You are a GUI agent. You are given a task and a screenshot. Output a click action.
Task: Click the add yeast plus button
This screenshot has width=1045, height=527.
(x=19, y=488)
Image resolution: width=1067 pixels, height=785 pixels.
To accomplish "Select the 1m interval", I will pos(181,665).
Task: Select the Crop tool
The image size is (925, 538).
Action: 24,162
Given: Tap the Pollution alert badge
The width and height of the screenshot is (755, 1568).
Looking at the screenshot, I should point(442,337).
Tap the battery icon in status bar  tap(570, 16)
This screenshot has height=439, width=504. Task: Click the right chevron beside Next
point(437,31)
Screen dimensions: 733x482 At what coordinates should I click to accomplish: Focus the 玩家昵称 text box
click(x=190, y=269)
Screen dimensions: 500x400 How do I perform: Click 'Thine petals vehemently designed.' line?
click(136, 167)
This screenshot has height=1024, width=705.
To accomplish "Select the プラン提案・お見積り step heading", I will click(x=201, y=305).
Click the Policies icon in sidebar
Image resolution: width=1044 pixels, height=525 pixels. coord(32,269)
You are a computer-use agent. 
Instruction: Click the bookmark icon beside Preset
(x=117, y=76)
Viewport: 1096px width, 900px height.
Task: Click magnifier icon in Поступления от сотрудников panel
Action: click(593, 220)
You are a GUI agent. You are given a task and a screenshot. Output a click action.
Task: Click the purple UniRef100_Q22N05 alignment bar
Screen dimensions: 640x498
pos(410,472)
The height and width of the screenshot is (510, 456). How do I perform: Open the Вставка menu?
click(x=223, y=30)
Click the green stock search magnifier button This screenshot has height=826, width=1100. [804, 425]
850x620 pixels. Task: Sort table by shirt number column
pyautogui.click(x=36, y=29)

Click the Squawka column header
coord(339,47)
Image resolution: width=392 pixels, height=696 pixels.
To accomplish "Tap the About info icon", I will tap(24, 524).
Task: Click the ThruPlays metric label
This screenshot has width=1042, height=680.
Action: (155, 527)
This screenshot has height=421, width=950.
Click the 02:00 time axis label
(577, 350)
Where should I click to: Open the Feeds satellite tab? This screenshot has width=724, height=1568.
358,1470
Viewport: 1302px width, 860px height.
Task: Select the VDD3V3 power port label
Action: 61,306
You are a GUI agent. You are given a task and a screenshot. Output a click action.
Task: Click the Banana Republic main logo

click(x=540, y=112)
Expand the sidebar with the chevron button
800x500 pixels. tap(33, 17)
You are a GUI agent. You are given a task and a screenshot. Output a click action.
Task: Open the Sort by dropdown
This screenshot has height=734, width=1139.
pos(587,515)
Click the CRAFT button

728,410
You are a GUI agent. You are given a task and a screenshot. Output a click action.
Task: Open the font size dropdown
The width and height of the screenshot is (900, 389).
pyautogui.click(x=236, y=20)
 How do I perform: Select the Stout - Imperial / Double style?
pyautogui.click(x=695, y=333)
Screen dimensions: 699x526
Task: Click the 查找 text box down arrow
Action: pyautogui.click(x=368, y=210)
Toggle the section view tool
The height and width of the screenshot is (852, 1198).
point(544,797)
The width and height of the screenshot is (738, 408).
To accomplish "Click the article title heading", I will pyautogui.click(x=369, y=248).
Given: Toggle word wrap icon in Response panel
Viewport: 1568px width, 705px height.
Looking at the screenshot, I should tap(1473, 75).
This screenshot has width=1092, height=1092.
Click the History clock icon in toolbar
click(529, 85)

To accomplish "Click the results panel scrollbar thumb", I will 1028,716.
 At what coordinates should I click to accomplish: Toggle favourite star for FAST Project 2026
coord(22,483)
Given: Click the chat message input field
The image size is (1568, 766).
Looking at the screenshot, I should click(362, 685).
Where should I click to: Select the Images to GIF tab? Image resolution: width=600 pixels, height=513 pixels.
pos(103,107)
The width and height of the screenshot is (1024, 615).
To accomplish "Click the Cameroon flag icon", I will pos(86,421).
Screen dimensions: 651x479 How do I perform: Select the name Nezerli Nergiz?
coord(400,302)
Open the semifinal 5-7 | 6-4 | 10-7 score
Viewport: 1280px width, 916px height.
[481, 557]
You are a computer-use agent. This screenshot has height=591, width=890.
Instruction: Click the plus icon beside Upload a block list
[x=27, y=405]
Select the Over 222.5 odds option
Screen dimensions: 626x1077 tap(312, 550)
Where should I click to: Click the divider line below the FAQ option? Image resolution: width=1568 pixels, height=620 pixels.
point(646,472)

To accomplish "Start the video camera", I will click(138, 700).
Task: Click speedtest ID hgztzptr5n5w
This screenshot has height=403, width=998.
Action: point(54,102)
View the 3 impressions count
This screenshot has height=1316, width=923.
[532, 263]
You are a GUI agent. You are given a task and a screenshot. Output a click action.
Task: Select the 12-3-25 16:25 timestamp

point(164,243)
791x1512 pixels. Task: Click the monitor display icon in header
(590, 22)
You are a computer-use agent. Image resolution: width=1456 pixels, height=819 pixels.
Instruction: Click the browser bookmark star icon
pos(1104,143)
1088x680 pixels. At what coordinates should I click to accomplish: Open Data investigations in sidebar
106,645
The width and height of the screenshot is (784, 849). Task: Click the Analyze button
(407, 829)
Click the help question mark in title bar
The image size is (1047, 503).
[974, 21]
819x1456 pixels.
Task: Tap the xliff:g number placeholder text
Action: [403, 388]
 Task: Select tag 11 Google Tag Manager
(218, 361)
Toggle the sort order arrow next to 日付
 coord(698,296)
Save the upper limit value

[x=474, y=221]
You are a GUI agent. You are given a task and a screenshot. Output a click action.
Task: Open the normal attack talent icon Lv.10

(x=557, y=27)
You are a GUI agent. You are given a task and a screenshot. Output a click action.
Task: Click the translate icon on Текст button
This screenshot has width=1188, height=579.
########
> [WORK REQUIRED] The lines above that hold the word "computer" need counting; write the count and nothing more.

> [THE ANSWER] 3